_Objetivo_:
Indica si cada afirmación concuerda con la entrevista a la profesora de danza, y justifica cada sí o no con las palabras exactas de la entrevista que lo deciden. 1. Disfruta más bailando en el teatro que en clase. 2. Lleva más de treinta y tres años enseñando danza. 3. Al comienzo de este curso atípico se planteó sacar adelante el festival anual.

_Fragmento del documento_:

Empezó a bailar con tres años, pero respiró el olor del arte desde su primer día de vida. Reconoce las raíces de su vena creativa en su padre y revela que le gustaría envejecer pintando. Lleva más de treinta y tres años enseñando a amar la danza y ha puesto sobre las tablas almanseñas la magia de Peter Pan, la evolución de la música de los Beatles o la fuerza de la historia de amor de Romeo y Julieta, entre otras.
Cuéntanos, ¿quién eres? No me refiero a tu biografía, sino a lo que crees que te define como profesora de danza y, por lo tanto, como mujer.
[Me mira sorprendida, prudente. Estoy segura de que, cuando arranque, se expresará como si estuviera bailando; pero antes piensa. Espera el momento]. Creo que en mí no hay separación entre lo que soy como persona y lo que soy profesionalmente, la creatividad es lo que mejor me define en todos los ámbitos. Crear es mi vida. De pequeña dibujaba, pintaba, bailaba, escribía poesía… Pienso que el arte es una forma de vivir, de ser.
¿Qué es lo más especial que has hecho o sentido en el escenario?
Sin duda, he disfrutado más entre bambalinas que encima de las tablas. Disfruto más bailando en clase o en un ensayo que en el teatro. Allí, la responsabilidad que acumulo es tanta que no soy capaz de vivirlo igual. Si tuviera que elegir lo más especial de bailar sobre el escenario, escogería sin duda la complicidad que nace entre los ojos de los compañeros. Esa magia es única.
A nivel individual, no monto una pieza para mí sola porque siempre intento transmitir a todas mis alumnas que no soy más que nadie: en el festival, tanto la caída como el aplauso se comparten.
¿Qué es lo más difícil de tu trabajo?
Sin duda, enganchar a la danza a cada persona que entra en el aula. Combinar la disciplina que quiero transmitir con el reto de que cada alumna tenga ganas de volver a clase. Por otro lado, a veces también hay reacciones complicadas en los padres, pero he aprendido a llevarlo con el tiempo. Al final no te afecta un «pon a mi hija aquí» porque, además de que siempre intento dar protagonismo a todo el mundo, creo que cada uno se gana su sitio: el aula es un reflejo de la vida.
¿Qué proyecto te planteaste para este curso tan atípico?
Al principio, ninguno. Tenía ganas de que acabase este año: la incertidumbre, la impotencia. Sin embargo, luego me llené de alegría al ver que nadie quería perder ni un solo día de clase a pesar de la mascarilla, de los protocolos, de las dificultades. Aunque no haya podido ser como siempre, me propuse sacar adelante el festival anual porque lo contemplaba como una inyección de energía brutal.
¿Cuál es la enseñanza fundamental que intentas transmitir a cada alumna?

_Filas de datos_:
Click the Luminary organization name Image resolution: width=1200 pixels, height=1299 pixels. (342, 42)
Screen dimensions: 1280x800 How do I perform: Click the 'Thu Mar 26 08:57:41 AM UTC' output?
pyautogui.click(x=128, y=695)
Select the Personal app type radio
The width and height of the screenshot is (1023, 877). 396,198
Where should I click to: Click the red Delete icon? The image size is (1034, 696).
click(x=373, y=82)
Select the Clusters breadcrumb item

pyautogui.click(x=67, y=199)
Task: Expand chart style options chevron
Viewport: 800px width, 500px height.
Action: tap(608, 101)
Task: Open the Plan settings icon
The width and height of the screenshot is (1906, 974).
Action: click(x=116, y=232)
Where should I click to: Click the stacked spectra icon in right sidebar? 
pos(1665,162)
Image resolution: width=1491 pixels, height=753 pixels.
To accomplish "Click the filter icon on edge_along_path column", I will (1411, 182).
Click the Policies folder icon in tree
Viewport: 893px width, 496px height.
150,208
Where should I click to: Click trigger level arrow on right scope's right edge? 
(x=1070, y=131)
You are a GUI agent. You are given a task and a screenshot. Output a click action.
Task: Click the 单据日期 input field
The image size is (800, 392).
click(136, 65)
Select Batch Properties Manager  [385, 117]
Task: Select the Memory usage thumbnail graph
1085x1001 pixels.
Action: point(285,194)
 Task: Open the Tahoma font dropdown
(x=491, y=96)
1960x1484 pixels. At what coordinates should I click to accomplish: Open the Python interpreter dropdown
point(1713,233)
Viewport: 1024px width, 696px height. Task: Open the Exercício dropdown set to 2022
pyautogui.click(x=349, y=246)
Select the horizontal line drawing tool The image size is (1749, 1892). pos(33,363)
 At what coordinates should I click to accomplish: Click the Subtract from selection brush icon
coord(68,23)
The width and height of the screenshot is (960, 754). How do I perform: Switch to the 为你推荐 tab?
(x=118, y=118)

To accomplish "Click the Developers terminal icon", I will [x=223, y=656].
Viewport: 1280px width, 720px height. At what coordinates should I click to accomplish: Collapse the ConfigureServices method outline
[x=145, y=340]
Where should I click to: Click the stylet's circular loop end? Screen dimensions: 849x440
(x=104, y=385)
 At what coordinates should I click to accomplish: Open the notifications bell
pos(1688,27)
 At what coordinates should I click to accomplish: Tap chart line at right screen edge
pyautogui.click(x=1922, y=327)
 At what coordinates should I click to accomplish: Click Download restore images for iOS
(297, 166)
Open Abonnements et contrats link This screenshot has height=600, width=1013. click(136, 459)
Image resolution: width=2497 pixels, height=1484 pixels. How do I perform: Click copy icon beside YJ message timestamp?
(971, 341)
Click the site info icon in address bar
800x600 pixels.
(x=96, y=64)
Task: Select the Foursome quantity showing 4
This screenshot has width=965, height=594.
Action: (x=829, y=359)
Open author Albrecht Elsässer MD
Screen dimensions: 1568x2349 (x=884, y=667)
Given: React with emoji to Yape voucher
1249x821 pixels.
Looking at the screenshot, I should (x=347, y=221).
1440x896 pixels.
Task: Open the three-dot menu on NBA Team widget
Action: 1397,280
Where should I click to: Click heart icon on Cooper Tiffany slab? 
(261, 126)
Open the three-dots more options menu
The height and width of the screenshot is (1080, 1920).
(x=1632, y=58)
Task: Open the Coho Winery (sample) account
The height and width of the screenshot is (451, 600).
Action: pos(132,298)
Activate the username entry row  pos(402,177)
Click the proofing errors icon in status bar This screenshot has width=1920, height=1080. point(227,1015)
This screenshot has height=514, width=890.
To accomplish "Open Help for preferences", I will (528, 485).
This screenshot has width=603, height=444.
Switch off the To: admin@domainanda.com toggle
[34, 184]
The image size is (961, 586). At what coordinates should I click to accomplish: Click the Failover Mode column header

_Respuesta completa_:
1. No: «Disfruto más bailando en clase o en un ensayo que en el teatro».
2. Sí: «Lleva más de treinta y tres años enseñando a amar la danza».
3. No: «Al principio, ninguno».